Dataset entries
Content starts
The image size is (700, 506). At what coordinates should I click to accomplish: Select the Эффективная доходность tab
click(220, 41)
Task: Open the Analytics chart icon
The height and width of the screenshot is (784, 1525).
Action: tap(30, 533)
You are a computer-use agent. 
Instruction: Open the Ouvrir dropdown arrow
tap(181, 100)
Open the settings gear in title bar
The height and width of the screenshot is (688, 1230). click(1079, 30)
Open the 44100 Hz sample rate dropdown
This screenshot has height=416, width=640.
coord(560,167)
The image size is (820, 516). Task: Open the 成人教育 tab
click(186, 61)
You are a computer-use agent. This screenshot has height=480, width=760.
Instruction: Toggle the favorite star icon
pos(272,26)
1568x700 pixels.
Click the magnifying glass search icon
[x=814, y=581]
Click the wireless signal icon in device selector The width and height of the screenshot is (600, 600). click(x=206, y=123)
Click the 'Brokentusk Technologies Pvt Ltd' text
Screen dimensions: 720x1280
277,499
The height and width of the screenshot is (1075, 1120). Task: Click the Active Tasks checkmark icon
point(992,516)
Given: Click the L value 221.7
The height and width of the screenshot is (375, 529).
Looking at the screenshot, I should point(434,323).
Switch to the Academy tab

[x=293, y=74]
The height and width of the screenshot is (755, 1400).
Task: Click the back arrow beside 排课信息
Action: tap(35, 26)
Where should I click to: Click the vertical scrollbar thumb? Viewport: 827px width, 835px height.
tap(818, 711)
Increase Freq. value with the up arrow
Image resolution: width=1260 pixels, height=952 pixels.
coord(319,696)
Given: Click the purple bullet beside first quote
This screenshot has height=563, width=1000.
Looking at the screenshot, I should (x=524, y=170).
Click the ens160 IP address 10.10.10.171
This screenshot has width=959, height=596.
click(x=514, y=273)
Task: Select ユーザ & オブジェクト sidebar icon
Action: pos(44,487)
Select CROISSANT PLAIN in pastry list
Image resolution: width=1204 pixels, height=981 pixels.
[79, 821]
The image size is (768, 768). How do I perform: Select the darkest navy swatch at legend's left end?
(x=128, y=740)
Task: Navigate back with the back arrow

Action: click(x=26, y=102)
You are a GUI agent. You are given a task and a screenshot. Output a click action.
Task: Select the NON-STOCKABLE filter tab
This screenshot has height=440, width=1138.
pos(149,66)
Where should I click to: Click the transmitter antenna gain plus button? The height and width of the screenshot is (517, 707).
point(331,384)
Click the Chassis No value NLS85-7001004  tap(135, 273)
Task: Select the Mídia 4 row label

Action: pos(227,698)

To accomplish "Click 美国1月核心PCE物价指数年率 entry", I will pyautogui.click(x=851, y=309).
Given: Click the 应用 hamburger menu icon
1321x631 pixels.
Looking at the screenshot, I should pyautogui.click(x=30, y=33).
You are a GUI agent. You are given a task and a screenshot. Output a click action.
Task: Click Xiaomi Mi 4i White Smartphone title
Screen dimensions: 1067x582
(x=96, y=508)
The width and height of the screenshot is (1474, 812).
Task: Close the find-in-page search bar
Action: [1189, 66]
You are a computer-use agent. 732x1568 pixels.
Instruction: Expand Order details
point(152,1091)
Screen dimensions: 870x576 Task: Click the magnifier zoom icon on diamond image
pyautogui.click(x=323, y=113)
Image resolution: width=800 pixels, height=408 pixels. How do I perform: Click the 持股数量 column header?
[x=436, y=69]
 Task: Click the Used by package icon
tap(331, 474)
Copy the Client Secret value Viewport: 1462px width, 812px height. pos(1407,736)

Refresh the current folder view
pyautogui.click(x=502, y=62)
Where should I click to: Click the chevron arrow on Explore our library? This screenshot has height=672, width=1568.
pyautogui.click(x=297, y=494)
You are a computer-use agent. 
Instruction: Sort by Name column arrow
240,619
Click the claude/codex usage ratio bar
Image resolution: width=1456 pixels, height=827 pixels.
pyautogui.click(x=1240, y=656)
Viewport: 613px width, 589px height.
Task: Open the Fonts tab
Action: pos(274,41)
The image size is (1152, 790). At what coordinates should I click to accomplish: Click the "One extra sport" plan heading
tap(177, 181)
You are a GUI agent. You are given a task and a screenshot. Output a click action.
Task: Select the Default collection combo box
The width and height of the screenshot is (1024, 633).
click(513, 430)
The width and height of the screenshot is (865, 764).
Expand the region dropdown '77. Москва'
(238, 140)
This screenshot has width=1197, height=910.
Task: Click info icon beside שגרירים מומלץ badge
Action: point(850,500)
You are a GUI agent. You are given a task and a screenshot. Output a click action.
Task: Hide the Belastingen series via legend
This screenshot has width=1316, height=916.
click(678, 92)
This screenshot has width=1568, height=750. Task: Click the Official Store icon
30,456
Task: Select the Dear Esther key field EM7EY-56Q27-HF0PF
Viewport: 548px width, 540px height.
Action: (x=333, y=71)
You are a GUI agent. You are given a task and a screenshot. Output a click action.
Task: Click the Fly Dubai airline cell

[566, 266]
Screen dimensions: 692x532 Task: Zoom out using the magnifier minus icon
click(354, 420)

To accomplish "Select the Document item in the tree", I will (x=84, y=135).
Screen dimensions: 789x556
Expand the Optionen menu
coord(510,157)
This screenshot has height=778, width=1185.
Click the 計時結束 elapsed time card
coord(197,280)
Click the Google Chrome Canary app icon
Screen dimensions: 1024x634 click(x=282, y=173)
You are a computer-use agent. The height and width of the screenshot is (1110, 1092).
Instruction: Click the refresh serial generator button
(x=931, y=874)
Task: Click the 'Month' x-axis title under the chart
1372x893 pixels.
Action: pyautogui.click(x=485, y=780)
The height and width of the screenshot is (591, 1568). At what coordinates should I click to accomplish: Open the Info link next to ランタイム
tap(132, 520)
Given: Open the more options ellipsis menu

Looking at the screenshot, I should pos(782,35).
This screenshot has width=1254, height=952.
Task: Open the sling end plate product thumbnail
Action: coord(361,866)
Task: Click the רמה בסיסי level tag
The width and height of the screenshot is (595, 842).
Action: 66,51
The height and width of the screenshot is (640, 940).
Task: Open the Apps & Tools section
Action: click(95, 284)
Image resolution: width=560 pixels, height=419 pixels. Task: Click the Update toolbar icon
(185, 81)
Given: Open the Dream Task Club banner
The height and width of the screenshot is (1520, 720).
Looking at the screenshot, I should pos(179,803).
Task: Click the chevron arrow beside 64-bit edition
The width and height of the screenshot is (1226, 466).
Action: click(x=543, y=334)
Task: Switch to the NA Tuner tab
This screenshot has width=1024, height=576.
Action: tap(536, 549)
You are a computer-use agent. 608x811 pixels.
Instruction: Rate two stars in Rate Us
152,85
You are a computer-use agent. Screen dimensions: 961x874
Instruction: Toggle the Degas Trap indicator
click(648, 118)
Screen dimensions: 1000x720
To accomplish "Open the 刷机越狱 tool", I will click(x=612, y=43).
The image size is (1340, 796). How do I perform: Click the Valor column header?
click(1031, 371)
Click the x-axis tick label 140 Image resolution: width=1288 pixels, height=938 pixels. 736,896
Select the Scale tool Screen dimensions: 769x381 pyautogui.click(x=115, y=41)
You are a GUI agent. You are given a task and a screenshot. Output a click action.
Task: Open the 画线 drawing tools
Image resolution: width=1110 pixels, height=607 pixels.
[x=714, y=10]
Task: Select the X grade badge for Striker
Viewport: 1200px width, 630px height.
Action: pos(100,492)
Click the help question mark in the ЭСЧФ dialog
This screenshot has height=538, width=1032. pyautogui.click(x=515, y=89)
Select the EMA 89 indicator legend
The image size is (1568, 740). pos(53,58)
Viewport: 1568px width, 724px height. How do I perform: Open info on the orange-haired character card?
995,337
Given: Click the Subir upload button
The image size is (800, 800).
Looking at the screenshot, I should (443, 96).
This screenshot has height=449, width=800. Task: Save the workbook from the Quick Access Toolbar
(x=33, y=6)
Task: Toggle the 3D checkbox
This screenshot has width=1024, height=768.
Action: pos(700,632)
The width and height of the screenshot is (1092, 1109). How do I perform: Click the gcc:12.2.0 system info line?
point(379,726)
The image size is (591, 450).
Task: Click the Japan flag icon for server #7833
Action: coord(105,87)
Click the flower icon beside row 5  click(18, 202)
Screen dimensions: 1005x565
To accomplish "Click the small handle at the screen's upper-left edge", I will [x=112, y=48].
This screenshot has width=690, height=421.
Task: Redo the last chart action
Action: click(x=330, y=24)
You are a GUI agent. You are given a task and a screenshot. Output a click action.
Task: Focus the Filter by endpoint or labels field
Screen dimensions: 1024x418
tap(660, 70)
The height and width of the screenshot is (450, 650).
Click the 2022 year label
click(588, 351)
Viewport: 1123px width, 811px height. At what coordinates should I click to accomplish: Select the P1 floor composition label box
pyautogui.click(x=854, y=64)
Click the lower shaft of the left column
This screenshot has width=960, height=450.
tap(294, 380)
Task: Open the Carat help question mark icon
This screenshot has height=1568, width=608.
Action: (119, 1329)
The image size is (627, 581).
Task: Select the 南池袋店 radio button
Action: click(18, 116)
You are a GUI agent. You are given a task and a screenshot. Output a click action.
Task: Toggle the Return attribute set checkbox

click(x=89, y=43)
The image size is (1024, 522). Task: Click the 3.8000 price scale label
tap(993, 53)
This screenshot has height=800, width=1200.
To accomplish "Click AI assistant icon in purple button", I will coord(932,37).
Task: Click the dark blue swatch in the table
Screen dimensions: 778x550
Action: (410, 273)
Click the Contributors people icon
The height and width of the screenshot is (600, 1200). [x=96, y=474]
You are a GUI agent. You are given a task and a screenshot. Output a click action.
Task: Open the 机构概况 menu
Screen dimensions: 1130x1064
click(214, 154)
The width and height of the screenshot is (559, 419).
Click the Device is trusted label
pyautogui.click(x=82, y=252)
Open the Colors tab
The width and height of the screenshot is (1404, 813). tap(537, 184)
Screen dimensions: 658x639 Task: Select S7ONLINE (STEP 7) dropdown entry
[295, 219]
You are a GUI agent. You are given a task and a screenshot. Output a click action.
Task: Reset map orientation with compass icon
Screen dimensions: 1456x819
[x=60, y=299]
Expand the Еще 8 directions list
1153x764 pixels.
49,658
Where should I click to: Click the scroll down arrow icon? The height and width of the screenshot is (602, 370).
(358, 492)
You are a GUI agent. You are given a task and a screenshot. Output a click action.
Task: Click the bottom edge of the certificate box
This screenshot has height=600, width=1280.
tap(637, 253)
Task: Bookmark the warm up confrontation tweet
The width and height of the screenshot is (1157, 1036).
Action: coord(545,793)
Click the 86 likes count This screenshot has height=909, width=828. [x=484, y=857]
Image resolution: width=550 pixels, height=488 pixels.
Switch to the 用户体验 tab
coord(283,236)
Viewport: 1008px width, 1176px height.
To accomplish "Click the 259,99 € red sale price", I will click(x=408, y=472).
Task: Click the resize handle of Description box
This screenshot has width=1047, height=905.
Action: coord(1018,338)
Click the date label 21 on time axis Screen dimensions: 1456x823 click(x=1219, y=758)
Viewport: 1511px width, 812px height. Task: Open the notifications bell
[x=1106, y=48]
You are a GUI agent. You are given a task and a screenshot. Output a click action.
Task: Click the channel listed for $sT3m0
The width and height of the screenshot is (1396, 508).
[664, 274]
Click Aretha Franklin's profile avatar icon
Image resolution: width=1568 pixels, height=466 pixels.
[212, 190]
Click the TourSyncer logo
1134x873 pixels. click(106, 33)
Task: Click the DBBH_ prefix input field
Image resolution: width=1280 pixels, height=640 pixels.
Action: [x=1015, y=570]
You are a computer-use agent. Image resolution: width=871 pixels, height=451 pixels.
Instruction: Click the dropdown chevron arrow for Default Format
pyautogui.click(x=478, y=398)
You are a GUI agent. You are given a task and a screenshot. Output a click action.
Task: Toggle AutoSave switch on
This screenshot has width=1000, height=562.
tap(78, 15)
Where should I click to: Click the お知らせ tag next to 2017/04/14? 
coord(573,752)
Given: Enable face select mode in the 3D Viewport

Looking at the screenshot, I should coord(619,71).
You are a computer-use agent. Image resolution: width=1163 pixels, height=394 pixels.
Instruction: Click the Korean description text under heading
Content ends
## What to produce
Give back, word for word, only the lines above from the line holding "Screen dimensions: 1024x418" to the line holding "Task: Reset map orientation with compass icon", both included.

## Written response
Screen dimensions: 1024x418
tap(660, 70)
The height and width of the screenshot is (450, 650).
Click the 2022 year label
click(588, 351)
Viewport: 1123px width, 811px height. At what coordinates should I click to accomplish: Select the P1 floor composition label box
pyautogui.click(x=854, y=64)
Click the lower shaft of the left column
This screenshot has width=960, height=450.
tap(294, 380)
Task: Open the Carat help question mark icon
This screenshot has height=1568, width=608.
Action: (119, 1329)
The image size is (627, 581).
Task: Select the 南池袋店 radio button
Action: click(18, 116)
You are a GUI agent. You are given a task and a screenshot. Output a click action.
Task: Toggle the Return attribute set checkbox

click(x=89, y=43)
The image size is (1024, 522). Task: Click the 3.8000 price scale label
tap(993, 53)
This screenshot has height=800, width=1200.
To accomplish "Click AI assistant icon in purple button", I will coord(932,37).
Task: Click the dark blue swatch in the table
Screen dimensions: 778x550
Action: (410, 273)
Click the Contributors people icon
The height and width of the screenshot is (600, 1200). [x=96, y=474]
You are a GUI agent. You are given a task and a screenshot. Output a click action.
Task: Open the 机构概况 menu
Screen dimensions: 1130x1064
click(214, 154)
The width and height of the screenshot is (559, 419).
Click the Device is trusted label
pyautogui.click(x=82, y=252)
Open the Colors tab
The width and height of the screenshot is (1404, 813). tap(537, 184)
Screen dimensions: 658x639 Task: Select S7ONLINE (STEP 7) dropdown entry
[295, 219]
You are a GUI agent. You are given a task and a screenshot. Output a click action.
Task: Reset map orientation with compass icon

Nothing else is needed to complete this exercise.